■ **YOUR TASKS**:
[A] From the passage about the gagging bill, list every amount of money stated in pounds.
[B] Continue the passage on the gagging bill from its last sentence.

■ **TEXT SECTION**:

================================

The gagging bill is reducing the total amount a campaigning group can spend in a general election period from £988,000 to £390,000. Say it employs ten staff on a £20,000 salary — by including the staffing costs, the amount actually available to spend on leaflets and demonstrations and advertising is slashed still further.

Yesterday the government whipped its MPs against the Lords amendments. Groups like 38 Degrees had been mobilising their members to urge wavering MPs to rebel. In their offices earlier this week, staff expressed delight as the number of emails sent to backbenchers who’d previously expressed disquiet shot upwards.

Back in parliament, the mood at this campaigning onslaught was grim. One MP I spoke to was so worked up he got his staff to forward me the emails as they came in, to demonstrate just how disruptive they were. The flood which followed was, indeed, deeply irritating – about 50 poured in over the course of just a couple of hours.

Elsewhere, a Tory veteran even phoned up the police to complain about a group of activists wanting to petition him at his home. The bitter irony of this didn’t pass unnoticed.

Ultimately, all the efforts to sway the Commons didn’t make much of a difference. When it came to a vote the coalition’s majority was reduced to 32. But it still won, and the Lords’ improvements were consigned to history.

================================

■ **COLLECTED MATERIAL**:
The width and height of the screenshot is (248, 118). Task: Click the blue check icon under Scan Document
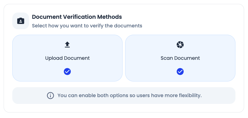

================================

■ **SOLVED TASKS**:
[A]
£988,000
£390,000
£20,000

[B]
What caused this diminishing of our democracy? It’s mostly the result of those in power simply not caring much for the views of others. The latest reports from Downing Street indicate that senior No 10 strategists are desperate to find ways of reducing the pledges which candidates make during general elections. It’s much easier to avoid breaking promises, after all, if you haven’t made them in the first place.

And yet that is exactly what democracy, and free speech in Britain, are about: the ability to highlight when politicians are not sticking to their commitments, and the opportunity to encourage them to stick by a cause. Charities are a vital part of this, but the gagging bill is undermining their ability to make the case.

The result is not so much a law which makes it almost impossible for small-scale charities and voluntary groups to campaign during general elections, but one which merely makes the lives of their employees more difficult and awkward.

At the end of it all, democracy in Britain has got just a little bit worse. Our future elections will be slightly poorer affairs than before. The country we were in 2013 is not the country we shall be when, in a short while, the Queen finally hands royal approval to her government’s gagging bill.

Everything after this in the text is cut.